+++ Provided records
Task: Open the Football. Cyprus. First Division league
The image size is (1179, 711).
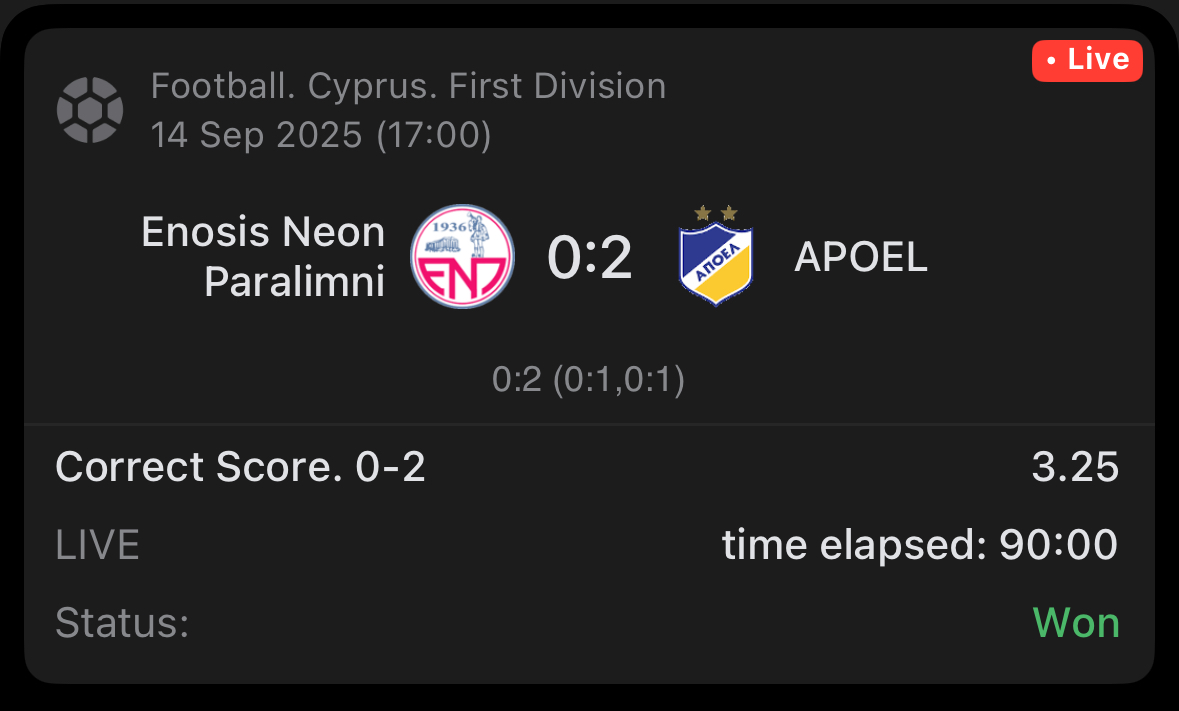Action: click(408, 86)
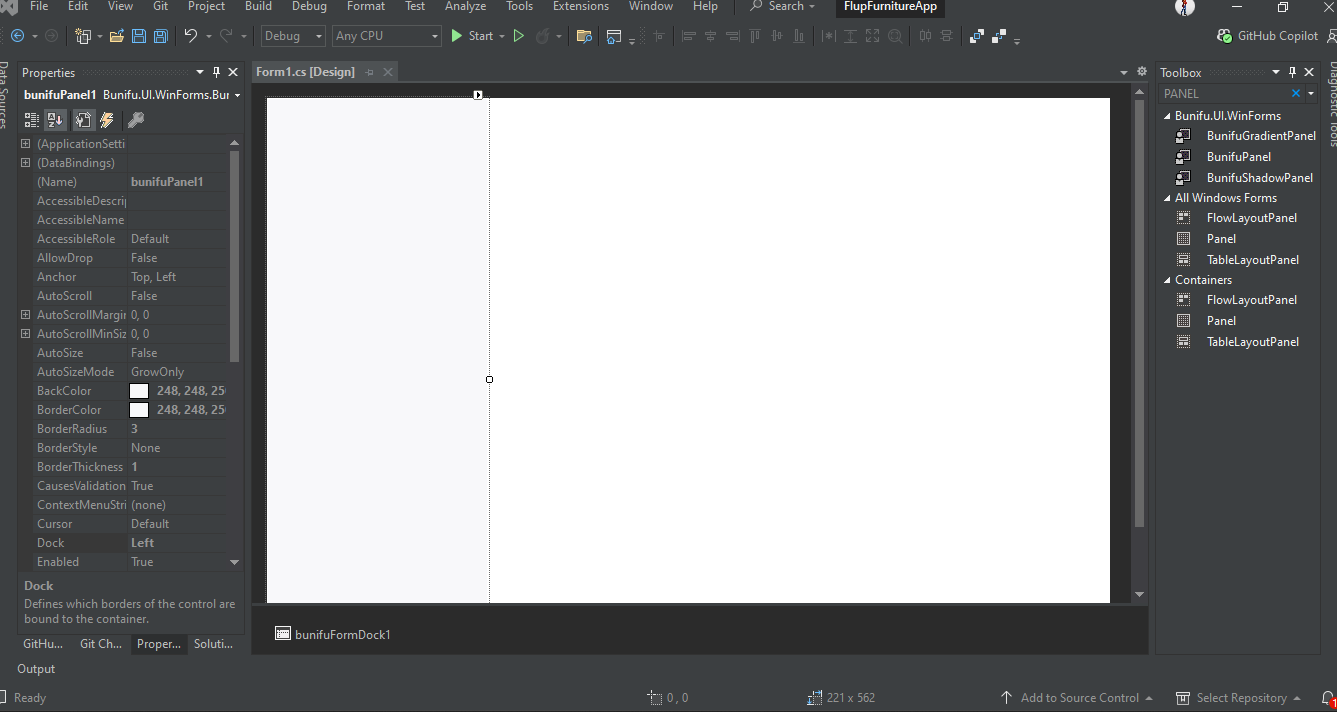Viewport: 1337px width, 712px height.
Task: Toggle auto-hide pin on the Properties panel
Action: (x=215, y=71)
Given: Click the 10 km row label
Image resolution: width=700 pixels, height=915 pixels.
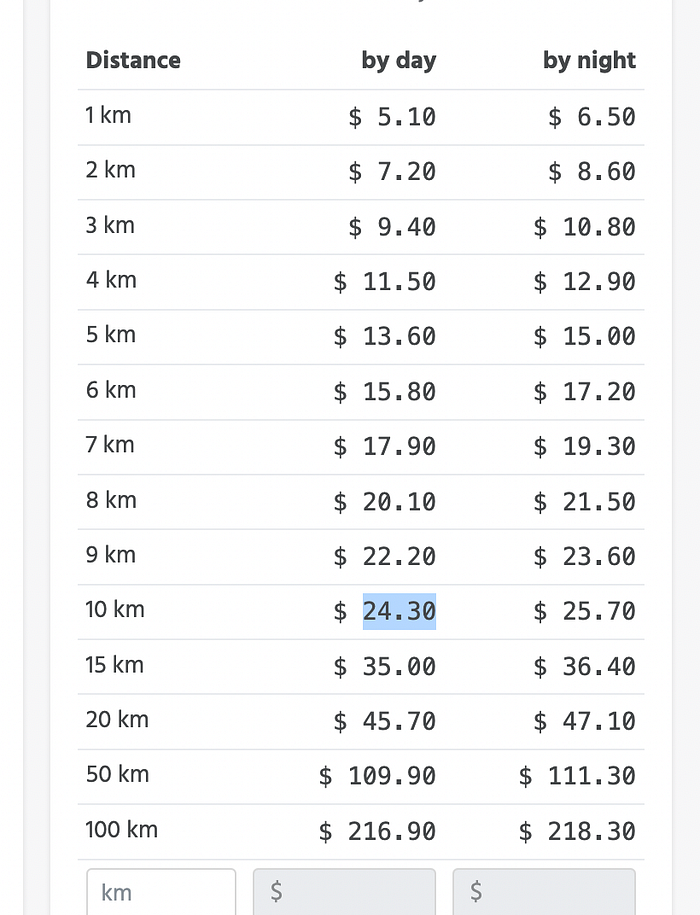Looking at the screenshot, I should click(115, 609).
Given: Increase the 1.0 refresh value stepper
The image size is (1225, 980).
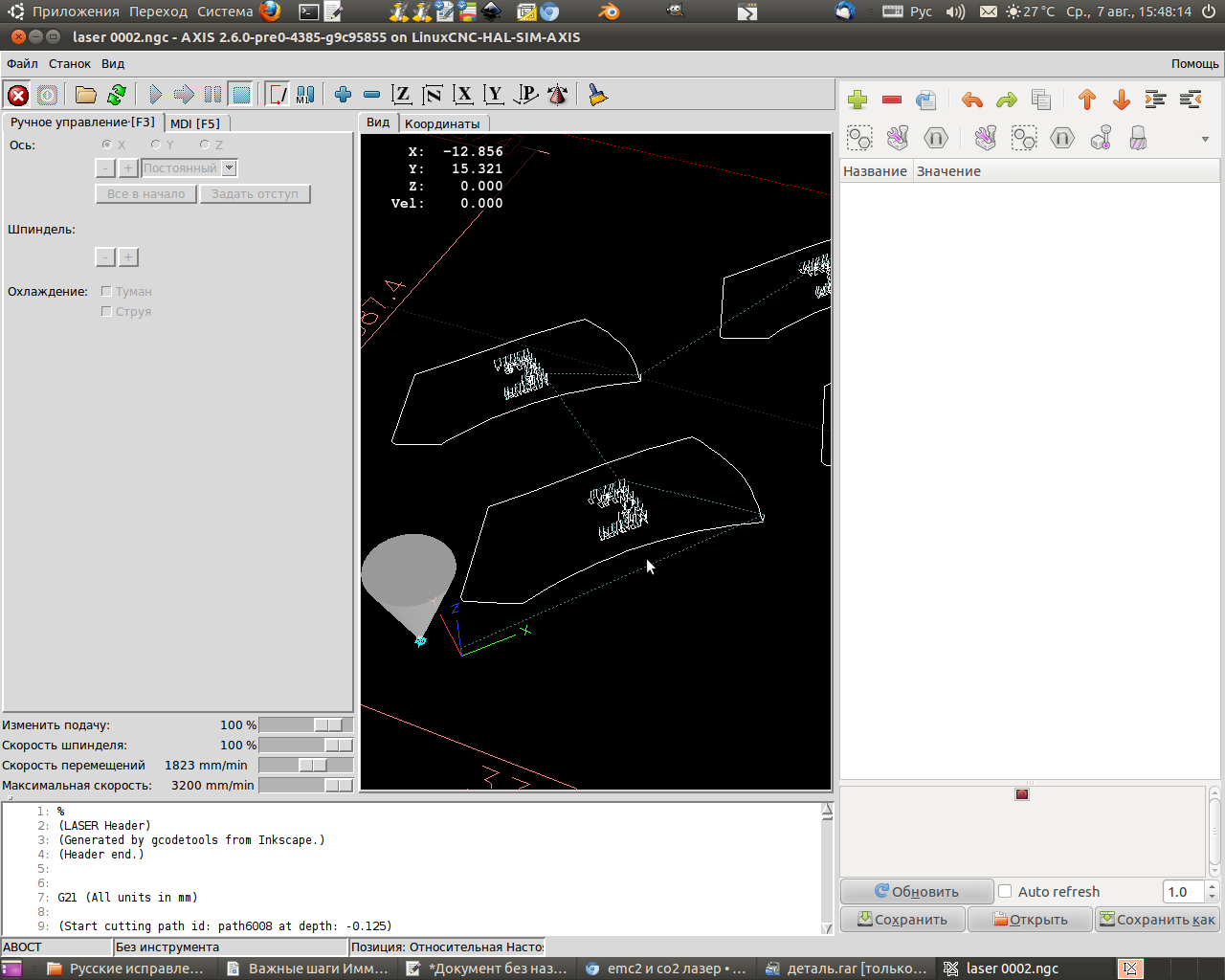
++++++
▶ [What you have to do]
An exact reproduction of the data above is required, with every picture removed.

▶ [Written response]
Task: Open the Football. Cyprus. First Division league
The image size is (1179, 711).
Action: click(408, 86)
Viewport: 1337px width, 712px height.
Task: Toggle auto-hide pin on the Properties panel
Action: (x=215, y=71)
Given: Click the 10 km row label
Image resolution: width=700 pixels, height=915 pixels.
Looking at the screenshot, I should click(115, 609).
Given: Increase the 1.0 refresh value stepper
The image size is (1225, 980).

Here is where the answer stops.